Task to complete:
It is required that all of the data be written out exactly.

Records provided:
*** Begin section ***

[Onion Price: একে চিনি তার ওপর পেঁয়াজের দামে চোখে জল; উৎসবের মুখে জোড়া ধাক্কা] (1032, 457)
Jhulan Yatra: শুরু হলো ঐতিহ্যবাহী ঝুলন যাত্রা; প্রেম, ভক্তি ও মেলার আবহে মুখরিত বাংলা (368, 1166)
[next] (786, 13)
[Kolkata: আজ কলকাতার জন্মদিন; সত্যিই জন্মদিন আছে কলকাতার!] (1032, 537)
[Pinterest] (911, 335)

*** End section ***

Solution for this problem:
[Onion Price: একে চিনি তার ওপর পেঁয়াজের দামে চোখে জল; উৎসবের মুখে জোড়া ধাক্কা] (1032, 457)
Jhulan Yatra: শুরু হলো ঐতিহ্যবাহী ঝুলন যাত্রা; প্রেম, ভক্তি ও মেলার আবহে মুখরিত বাংলা (368, 1166)
[next] (786, 13)
[Kolkata: আজ কলকাতার জন্মদিন; সত্যিই জন্মদিন আছে কলকাতার!] (1032, 537)
[Pinterest] (911, 335)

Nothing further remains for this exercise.